Friday, April 13, 2012

Someday I'll figure out how to teach circles

Oh, circles.  How can I do you justice?

Circles present a dilemma for me.  I think it's because the way I typically introduce the standard equation of a circle is so abstract for something that is rather straight-forward.

The way I see most textbooks present circles, and the way I've presented circles in the past is very similar to this:

 








Aye aye aye.

Every semester I think, "Maybe I can make this derivation make sense to them this time around!"

And every semester I fail.  Miserably.  I mean, you can practically taste the glazed-over looks.  It doesn't matter how many times I say, "It's just the Pythagorean Theorem, guys!"  I've lost them.

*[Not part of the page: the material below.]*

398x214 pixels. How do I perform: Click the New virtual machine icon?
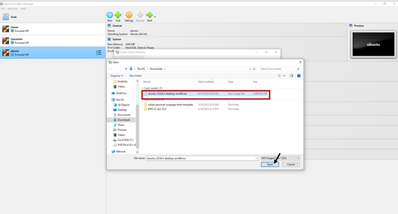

So, I tried something different this time around.  It's still far from perfect, but the equation of a circle came much faster and from many more mouths than usual.  I did what most of us probably do when trying to verify a general concept:  apply it to a specific example.

I showed them this picture and asked them to relate the lengths of a, b, and r using the Pythagorean Theorem, and then find the exact lengths of a and b.  And, most importantly, how did they arrive at the lengths for a and b (without just counting units).


Then I showed them the same picture as before and asked for the same information, but this time--no grid, no numbers.  I told them to call the center (h,k) and the other point, which represents any point on the circle, (x,y).


They came to the result pretty quickly.

Some concerns I have with this strategy:  Do they understand the significance of x and y?  Did they just regurgitate the example from before without thinking about the fact that they're deriving a general equation? I desperately want to teach my students how to think abstractly and generally because, well, that's what pure mathematics is about.  But is it more important for some ideas than others?

Like I said, I'm happier with how things went this time around.  But not yet satisfied (hopefully I never fully will be).  Any suggestions are gladly welcomed!

Tuesday, April 10, 2012

Teach Beside Me: Math Teachers At Play

Be sure to check out this month's installment of Math Teachers at Play hosted by Karyn at Teach Beside Me.

I am excited to host the 49th Math Teachers at Play Blog Carnival this week!  Did you know April is Math Awareness month?  That makes it a great time to learn more about the amazing thing all of these mathematicians are doing!   

Monday, April 9, 2012

Math Dominos

We're down to the last three weeks of classes and then it's finals week!  At our school, all College Algebra students take the same final, and if they don't pass the final, they don't pass the class.

No pressure.

Actually, in all honesty, we have about a 97% college-wide pass rate, but it's still nerve-wracking giving a final that you, as an instructor, have never seen.  So, today we started reviewing.  With dominos.

We started with the 6/6 domino in the middle of the floor with the rest of the dominos spread out around it.  From there, each team was given a set of four problems.

Let's say Group 1's answer to their first question is 2.  Then they are to find the 6/2 domino and place it in their team's slot.  On to the next question, whose solution, let's say, is also 2.  Then they find the 2/2 domino and place it next to their first domino.  The first team to finish their row of four dominos wins.

I'm not gonna lie, this game took a bit of prep work.  I started out by creating the following domino creation (the pack I bought came with that nifty plastic octagon--perfect!).  I did this to ensure that no domino would need to be used more than once.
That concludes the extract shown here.